Generation Sandwich, istilah yang sering di gunakan baru-baru ini. Mungkin sebagian ada yang menjadi pelakunya, ada juga yang menganggapnya hanya sebuah sudut pandang semata.
Tumbuh dan besar dari kalangan menengah kebawah menjadikan seorang gadis cantik bernama Hima Narayan kuat dalam menjalani kehidupannya.
Tanpa di ketahui banyak orang, nyatanya Hima menyimpan luka dan trauma tersendiri dalam hidupnya. Tentang pengkhianatan dan kekecewaan di masa lalu.
Ganindra Pramudya Suryawilaga : " Saat aku pikir kamu adalah rumah yang ku tuju. Tapi kamu justru menjauh saat aku ingin menggapai mu. Beri aku kesempatan sekali lagi Hima!"

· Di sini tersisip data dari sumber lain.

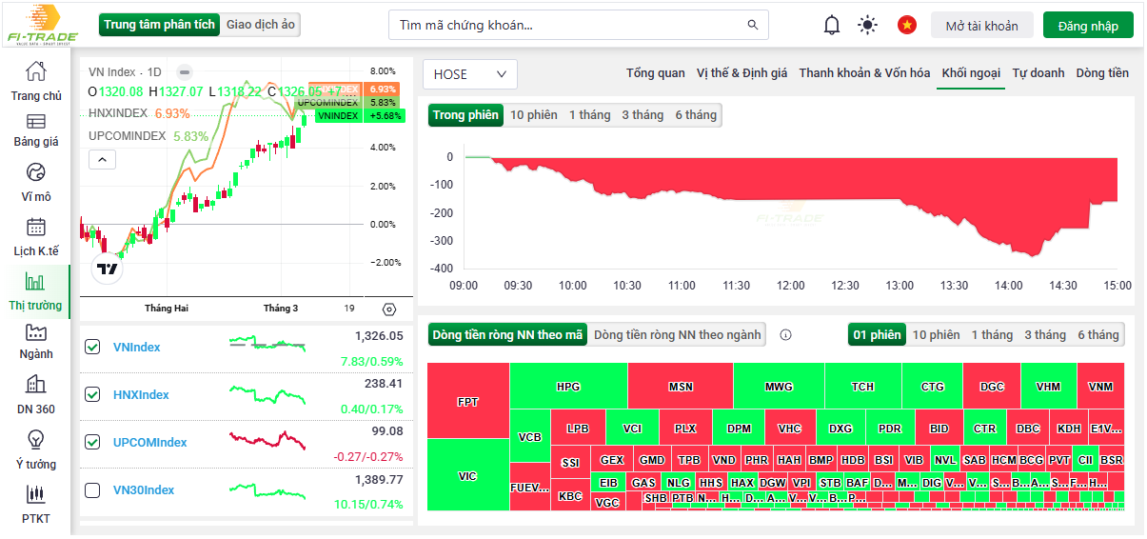Select Dòng tiền ròng NN theo ngành tab
Screen dimensions: 1147x539
[x=677, y=335]
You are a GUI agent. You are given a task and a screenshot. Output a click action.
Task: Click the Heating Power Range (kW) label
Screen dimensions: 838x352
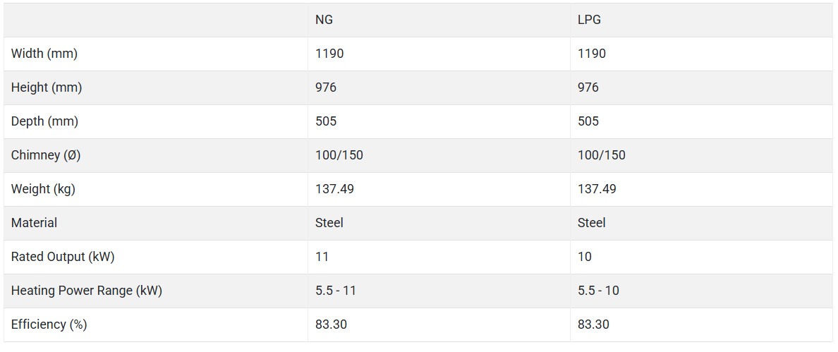click(x=87, y=291)
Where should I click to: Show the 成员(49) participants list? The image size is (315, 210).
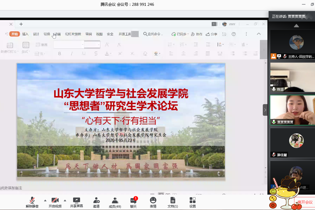(x=115, y=202)
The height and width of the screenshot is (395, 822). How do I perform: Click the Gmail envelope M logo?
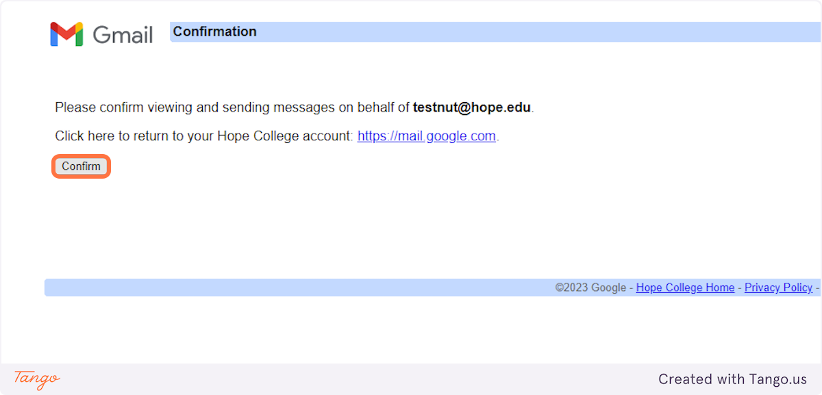pyautogui.click(x=66, y=34)
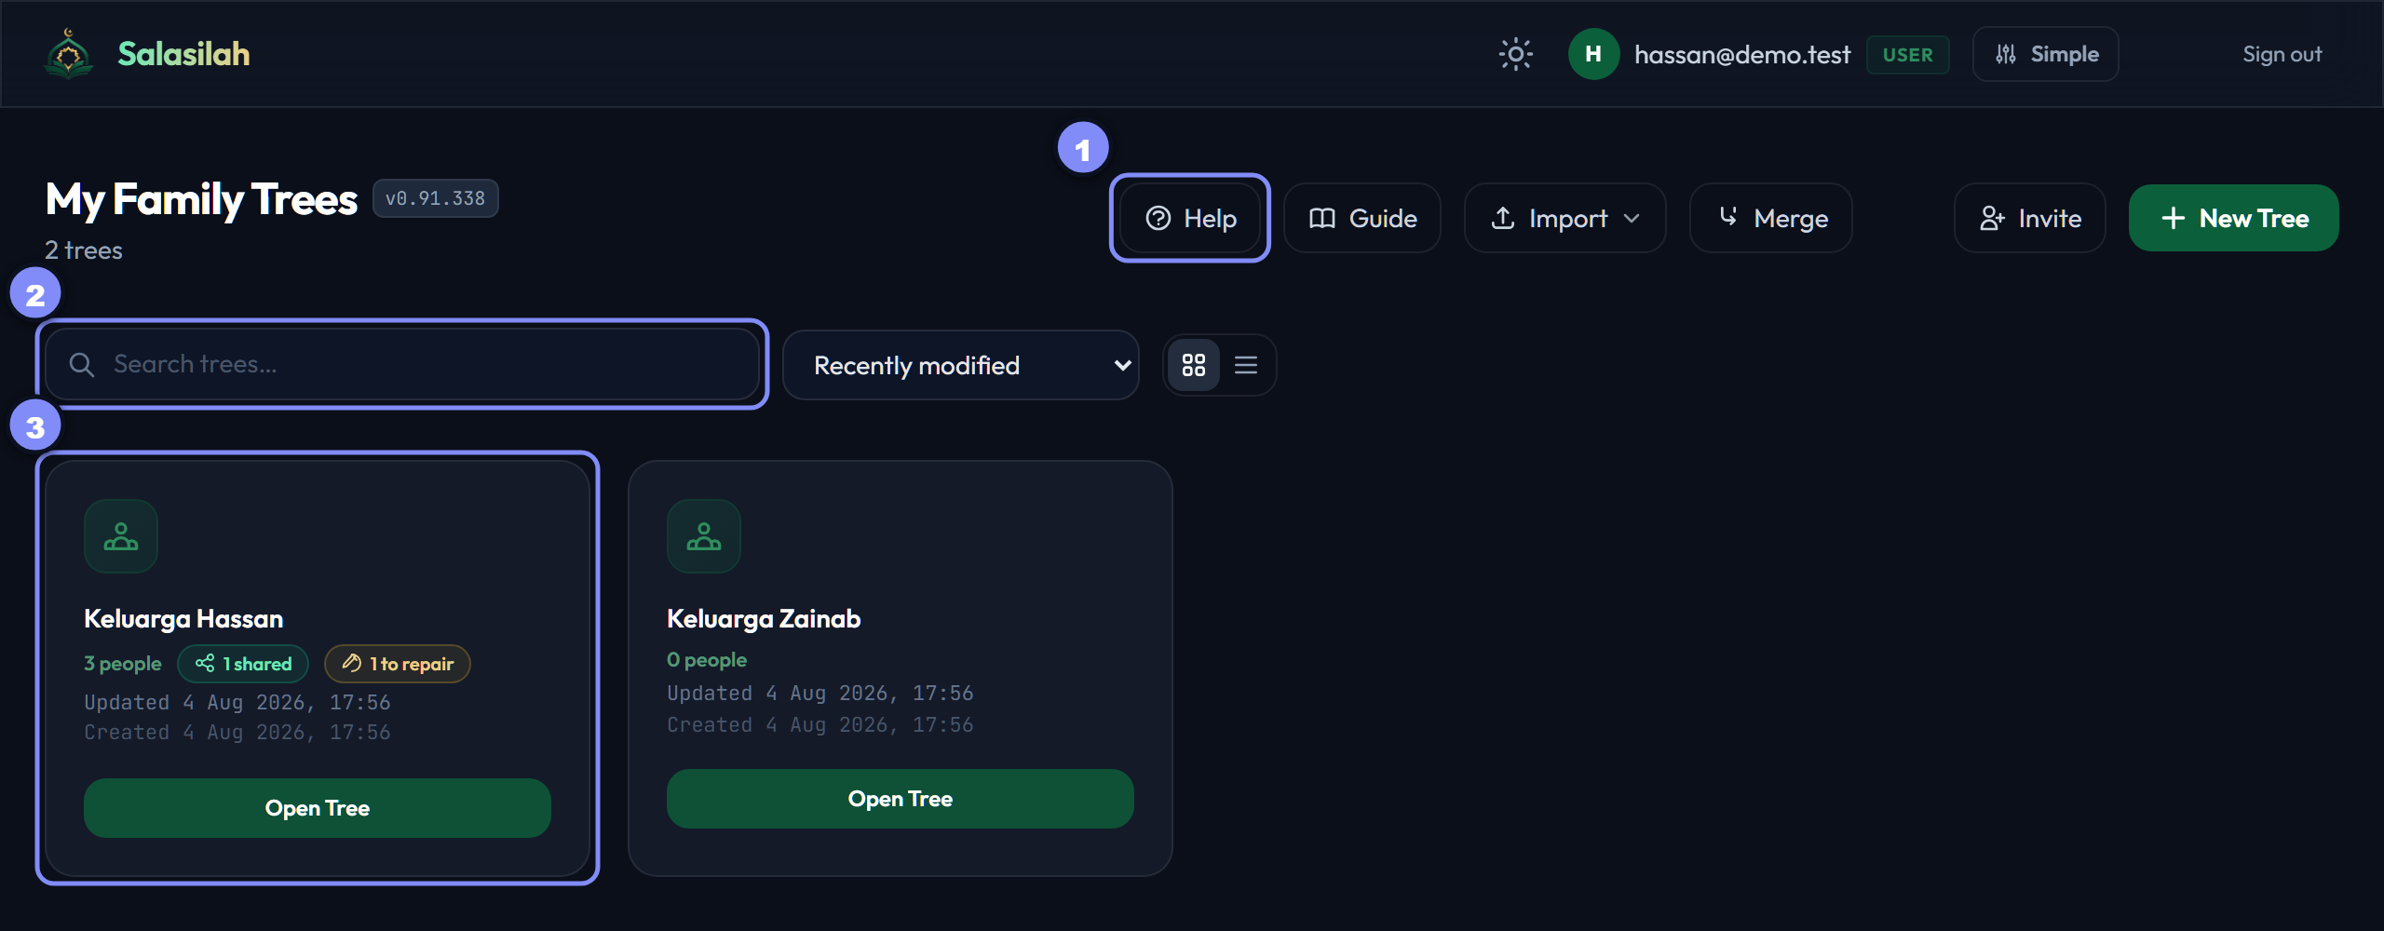Open the Guide
The width and height of the screenshot is (2384, 931).
pyautogui.click(x=1362, y=218)

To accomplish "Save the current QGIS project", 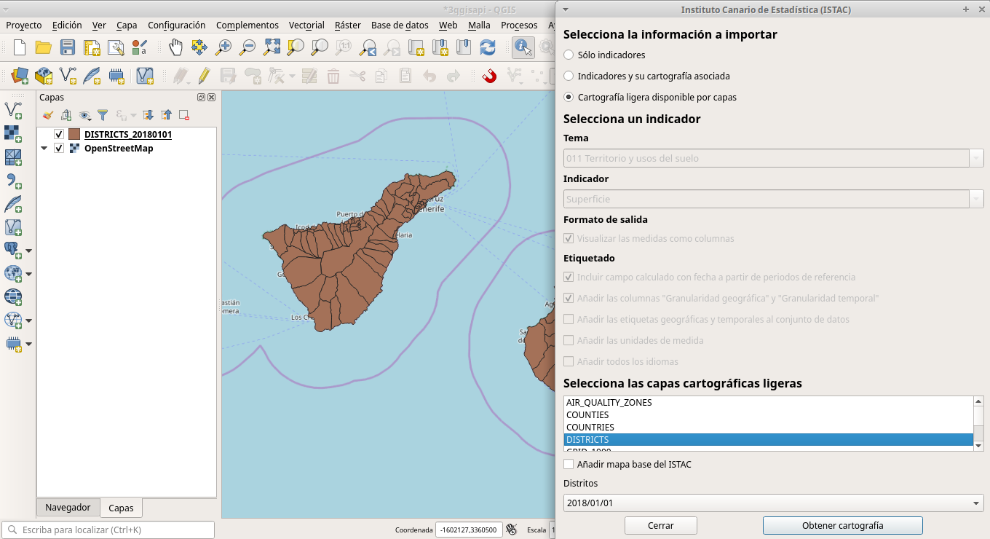I will pos(68,47).
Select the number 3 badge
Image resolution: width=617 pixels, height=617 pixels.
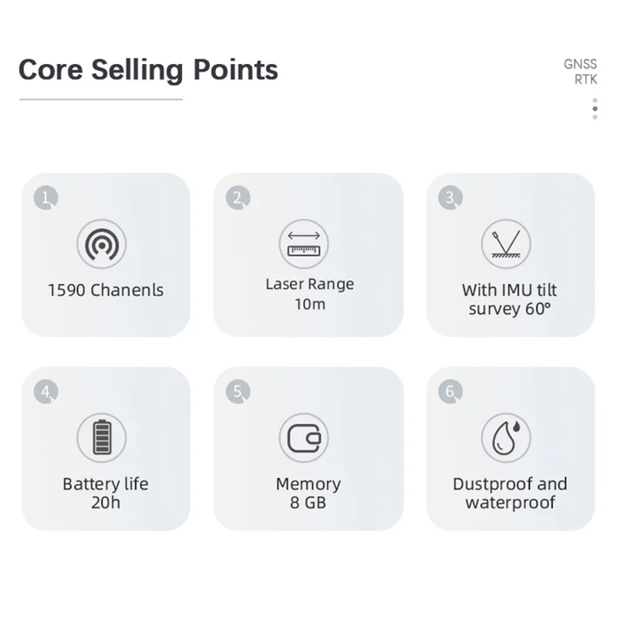pos(450,197)

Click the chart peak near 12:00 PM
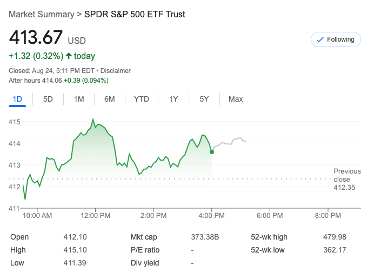click(93, 120)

Kehidupan keluarganya dan kisah cintanya tak pernah berpihak padanya. Akankah Hima menyerah dengan kehidupannya???? Lantas bagaimana dengan kisah cinta gadis itu?
Semoga para reader's kesayangan berkenan mampir, terimakasih 🙏🙏🙏🙏🙏
Karya ini diterbitkan atas izin NovelToon ibu ditca, isi konten hanyalah pandangan pribadi pembuatnya, tidak mewakili NovelToon sendiri
Bab 24
Ganin sudah tiba di tempat ia bekerja saat ini. Dia membaca pesan dari Hima semalam. Dan karena ia merasa bersalah sudah membuat jarak antara dia dan Hima, lelaki tampan itu mencoba membujuknya dengan memberikan sarapan untuk sang pujaan hatinya.
Tapi ternyata, saat ia tiba di gudang, Hima tidak ada di bangkunya. Hima sedang ada di belakang untuk mengecek barang yang akan dikirim. Alhasil Ganin meletakkan makanan itu di meja Hima dan berpesan pada anak lori.
Setelah itu, Ganin pun teringat ucapan Bayu yang semalam memintanya untuk menemuinya di ruangan.
Andai Ganin di berhentikan oleh Bayu, mungkin saat ini juga ia akan mengirimkan semua bukti yang sudah ia kantongi.
Hanya saja, Ganin masih mencari tahu siapa dalang sebenarnya yang menggerakkan Bayu juga Helga.
Tok...tok...
Setelah mendengar ucapan di suruh masuk, Ganin pun masuk menghadap Bayu. Lelaki berkacamata itu menatap Ganin dengan pandangan galak.
"Duduk!", titah Bayu. Ganin yang teringat tentang ucapan orang misterius yang mengancam Bayu pun mendadak merasa kesal dengan laki-laki di hadapannya itu.
"Bapak meminta saya menghadap, ada apa?", tanya Ganin berpura-pura lupa.
"Jauhi Hima!", kata Bayu tanpa basa-basi. Ya, Bayu terlalu mencampur adukkan masalah pribadi dengan pekerjaan.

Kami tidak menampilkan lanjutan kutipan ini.